◆ MATERIAL SHOWN
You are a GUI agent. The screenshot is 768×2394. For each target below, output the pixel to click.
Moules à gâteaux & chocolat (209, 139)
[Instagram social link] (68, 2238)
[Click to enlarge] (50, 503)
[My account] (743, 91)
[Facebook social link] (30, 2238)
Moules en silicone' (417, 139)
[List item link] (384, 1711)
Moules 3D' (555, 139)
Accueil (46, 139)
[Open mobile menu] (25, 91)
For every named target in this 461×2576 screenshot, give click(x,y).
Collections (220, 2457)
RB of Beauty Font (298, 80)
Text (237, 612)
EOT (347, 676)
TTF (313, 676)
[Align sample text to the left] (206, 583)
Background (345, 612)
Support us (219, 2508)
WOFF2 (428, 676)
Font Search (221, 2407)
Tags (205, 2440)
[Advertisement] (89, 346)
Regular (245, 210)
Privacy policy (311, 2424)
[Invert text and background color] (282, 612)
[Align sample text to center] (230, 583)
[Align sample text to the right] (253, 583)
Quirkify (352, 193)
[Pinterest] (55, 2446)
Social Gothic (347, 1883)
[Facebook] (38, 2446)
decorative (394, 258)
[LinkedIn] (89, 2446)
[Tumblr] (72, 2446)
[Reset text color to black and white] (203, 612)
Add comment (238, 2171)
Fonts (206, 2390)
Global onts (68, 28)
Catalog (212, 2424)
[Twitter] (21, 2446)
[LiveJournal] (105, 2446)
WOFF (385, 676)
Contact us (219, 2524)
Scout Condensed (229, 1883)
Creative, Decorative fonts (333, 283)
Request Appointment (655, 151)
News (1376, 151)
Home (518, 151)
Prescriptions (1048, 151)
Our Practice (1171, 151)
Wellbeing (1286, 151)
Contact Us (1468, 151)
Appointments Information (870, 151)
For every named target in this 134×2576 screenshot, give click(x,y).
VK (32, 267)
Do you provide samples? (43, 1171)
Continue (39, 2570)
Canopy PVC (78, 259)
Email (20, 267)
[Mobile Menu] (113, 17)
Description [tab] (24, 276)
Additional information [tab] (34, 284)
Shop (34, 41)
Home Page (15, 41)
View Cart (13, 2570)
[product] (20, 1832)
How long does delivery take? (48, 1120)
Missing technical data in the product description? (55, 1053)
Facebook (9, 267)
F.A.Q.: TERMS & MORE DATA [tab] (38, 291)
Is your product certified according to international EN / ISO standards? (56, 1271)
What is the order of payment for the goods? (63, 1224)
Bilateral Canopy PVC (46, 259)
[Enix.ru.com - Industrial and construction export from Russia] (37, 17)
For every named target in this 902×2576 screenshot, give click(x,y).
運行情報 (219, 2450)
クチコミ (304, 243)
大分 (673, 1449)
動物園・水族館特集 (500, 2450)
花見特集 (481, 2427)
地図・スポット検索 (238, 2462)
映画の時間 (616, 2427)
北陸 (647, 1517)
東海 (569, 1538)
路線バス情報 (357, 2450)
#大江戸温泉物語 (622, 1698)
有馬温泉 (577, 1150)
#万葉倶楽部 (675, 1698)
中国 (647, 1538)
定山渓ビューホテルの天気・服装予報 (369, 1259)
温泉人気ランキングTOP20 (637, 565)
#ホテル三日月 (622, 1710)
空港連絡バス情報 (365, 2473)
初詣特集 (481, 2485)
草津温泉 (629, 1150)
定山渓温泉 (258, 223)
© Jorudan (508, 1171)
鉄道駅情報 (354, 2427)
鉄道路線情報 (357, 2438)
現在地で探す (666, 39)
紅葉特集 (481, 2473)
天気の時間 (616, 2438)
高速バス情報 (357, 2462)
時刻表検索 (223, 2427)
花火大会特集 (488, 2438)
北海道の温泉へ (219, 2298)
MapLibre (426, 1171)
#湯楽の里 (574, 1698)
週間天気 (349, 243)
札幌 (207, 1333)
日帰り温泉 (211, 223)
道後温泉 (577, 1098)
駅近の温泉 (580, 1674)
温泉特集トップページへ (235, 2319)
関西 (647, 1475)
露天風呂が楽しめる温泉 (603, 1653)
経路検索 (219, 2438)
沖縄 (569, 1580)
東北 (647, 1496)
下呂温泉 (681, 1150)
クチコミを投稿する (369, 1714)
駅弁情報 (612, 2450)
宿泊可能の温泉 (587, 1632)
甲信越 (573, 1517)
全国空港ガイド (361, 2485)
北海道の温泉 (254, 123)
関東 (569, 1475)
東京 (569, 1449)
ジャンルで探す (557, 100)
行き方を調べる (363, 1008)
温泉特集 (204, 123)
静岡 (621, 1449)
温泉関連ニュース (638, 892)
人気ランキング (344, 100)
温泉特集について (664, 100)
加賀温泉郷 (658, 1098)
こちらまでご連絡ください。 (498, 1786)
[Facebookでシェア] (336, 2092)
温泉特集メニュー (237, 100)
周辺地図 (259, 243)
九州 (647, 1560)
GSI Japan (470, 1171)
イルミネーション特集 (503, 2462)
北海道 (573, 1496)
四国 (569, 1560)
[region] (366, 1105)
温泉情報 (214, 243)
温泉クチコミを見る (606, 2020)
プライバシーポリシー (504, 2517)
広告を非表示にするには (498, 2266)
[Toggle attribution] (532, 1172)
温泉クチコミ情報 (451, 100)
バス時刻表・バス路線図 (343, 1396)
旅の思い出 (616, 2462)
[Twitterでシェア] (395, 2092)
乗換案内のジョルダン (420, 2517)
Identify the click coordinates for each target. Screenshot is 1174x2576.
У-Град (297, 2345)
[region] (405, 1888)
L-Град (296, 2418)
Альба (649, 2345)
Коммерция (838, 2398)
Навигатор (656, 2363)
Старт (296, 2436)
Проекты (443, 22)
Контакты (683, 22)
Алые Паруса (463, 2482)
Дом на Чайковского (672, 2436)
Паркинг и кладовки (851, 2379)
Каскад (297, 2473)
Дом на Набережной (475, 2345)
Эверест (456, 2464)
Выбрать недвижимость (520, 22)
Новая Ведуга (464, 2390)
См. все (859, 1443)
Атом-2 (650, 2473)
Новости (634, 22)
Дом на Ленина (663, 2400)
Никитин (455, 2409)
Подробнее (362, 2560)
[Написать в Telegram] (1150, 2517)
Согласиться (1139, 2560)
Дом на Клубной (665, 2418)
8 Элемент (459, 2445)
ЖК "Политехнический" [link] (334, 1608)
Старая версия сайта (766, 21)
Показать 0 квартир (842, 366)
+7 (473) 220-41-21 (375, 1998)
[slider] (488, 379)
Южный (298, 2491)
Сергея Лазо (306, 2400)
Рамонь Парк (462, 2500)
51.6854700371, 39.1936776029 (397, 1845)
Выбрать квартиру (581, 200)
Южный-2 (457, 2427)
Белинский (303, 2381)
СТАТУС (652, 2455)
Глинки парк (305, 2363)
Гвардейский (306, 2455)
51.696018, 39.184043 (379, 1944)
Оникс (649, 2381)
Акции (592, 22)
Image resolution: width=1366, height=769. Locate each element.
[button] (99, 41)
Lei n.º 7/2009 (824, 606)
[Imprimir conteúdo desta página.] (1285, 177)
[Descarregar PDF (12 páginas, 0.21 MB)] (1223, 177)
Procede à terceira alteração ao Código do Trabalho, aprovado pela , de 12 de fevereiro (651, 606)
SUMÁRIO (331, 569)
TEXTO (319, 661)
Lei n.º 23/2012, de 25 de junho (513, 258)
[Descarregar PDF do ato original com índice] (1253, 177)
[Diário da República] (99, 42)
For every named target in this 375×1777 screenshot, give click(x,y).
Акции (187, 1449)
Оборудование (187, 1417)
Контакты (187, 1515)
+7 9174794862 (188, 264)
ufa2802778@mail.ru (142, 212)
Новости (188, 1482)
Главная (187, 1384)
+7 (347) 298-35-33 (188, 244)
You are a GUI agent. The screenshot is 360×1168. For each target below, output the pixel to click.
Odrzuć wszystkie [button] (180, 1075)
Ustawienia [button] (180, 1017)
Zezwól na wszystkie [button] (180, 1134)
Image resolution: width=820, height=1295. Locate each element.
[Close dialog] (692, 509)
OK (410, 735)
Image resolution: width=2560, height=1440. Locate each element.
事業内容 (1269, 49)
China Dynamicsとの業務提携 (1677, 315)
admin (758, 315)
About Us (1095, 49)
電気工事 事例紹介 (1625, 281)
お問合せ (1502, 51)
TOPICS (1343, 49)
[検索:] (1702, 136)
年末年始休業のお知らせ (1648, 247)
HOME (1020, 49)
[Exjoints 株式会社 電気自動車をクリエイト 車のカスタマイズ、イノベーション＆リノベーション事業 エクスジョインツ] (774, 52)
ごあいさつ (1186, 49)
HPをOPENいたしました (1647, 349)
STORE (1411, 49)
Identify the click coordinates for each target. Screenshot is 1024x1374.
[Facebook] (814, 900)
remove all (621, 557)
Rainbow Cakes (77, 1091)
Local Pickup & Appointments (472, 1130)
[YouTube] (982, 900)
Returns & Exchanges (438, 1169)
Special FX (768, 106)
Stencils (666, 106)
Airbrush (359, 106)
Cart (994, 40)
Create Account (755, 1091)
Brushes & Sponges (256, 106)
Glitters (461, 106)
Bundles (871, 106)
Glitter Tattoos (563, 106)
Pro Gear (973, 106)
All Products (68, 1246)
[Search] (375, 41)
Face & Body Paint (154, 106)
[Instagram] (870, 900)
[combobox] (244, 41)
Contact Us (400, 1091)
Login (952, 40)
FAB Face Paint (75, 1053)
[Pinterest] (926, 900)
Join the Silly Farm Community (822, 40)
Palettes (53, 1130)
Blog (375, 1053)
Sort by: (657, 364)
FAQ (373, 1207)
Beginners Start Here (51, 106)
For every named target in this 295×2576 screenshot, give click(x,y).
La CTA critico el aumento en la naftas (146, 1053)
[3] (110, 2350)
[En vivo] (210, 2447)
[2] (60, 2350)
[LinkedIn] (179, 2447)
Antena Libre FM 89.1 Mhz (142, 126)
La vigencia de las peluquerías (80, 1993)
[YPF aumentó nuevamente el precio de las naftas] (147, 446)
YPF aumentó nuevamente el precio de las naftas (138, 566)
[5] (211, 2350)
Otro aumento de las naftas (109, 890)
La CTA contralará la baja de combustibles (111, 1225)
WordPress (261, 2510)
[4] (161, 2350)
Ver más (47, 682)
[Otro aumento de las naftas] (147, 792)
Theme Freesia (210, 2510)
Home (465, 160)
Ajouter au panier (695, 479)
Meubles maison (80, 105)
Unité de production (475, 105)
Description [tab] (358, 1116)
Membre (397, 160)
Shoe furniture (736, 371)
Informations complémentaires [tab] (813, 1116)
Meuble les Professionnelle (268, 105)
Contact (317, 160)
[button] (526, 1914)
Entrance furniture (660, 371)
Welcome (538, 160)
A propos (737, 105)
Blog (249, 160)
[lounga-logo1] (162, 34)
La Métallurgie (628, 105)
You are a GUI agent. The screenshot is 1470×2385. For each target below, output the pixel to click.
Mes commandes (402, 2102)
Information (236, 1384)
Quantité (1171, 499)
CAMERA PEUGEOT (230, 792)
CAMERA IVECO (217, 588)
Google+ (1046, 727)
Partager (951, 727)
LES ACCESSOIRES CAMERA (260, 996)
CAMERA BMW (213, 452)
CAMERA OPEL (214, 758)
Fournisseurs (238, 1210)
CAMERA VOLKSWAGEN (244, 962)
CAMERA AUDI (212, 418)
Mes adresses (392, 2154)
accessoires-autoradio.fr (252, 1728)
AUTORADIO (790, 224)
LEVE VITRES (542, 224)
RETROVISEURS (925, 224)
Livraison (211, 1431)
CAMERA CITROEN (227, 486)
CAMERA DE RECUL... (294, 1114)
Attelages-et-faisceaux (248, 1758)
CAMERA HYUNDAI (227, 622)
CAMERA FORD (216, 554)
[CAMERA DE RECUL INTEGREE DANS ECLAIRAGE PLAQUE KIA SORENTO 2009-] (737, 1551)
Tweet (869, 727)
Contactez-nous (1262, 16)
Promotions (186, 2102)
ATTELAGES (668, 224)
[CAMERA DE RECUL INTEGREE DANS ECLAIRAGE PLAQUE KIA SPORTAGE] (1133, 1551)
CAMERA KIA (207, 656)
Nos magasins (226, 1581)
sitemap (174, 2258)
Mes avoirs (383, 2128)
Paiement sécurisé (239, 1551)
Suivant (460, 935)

◆ TASK DESCRIPTION
Working from the data above, extract solely the lines from the one containing "[Написать в Telegram] (1150, 2517)" through the one containing "Lei n.º 23/2012, de 25 de junho (513, 258)", exactly as they appear, both included.

◆ WRITTEN RESPONSE
[Написать в Telegram] (1150, 2517)
Согласиться (1139, 2560)
Дом на Клубной (665, 2418)
8 Элемент (459, 2445)
ЖК "Политехнический" [link] (334, 1608)
Старая версия сайта (766, 21)
Показать 0 квартир (842, 366)
+7 (473) 220-41-21 (375, 1998)
[slider] (488, 379)
Южный (298, 2491)
Сергея Лазо (306, 2400)
Рамонь Парк (462, 2500)
51.6854700371, 39.1936776029 (397, 1845)
Выбрать квартиру (581, 200)
Южный-2 (457, 2427)
Белинский (303, 2381)
СТАТУС (652, 2455)
Глинки парк (305, 2363)
Гвардейский (306, 2455)
51.696018, 39.184043 (379, 1944)
Оникс (649, 2381)
Акции (592, 22)
Image resolution: width=1366, height=769. Locate each element.
[button] (99, 41)
Lei n.º 7/2009 (824, 606)
[Imprimir conteúdo desta página.] (1285, 177)
[Descarregar PDF (12 páginas, 0.21 MB)] (1223, 177)
Procede à terceira alteração ao Código do Trabalho, aprovado pela , de 12 de fevereiro (651, 606)
SUMÁRIO (331, 569)
TEXTO (319, 661)
Lei n.º 23/2012, de 25 de junho (513, 258)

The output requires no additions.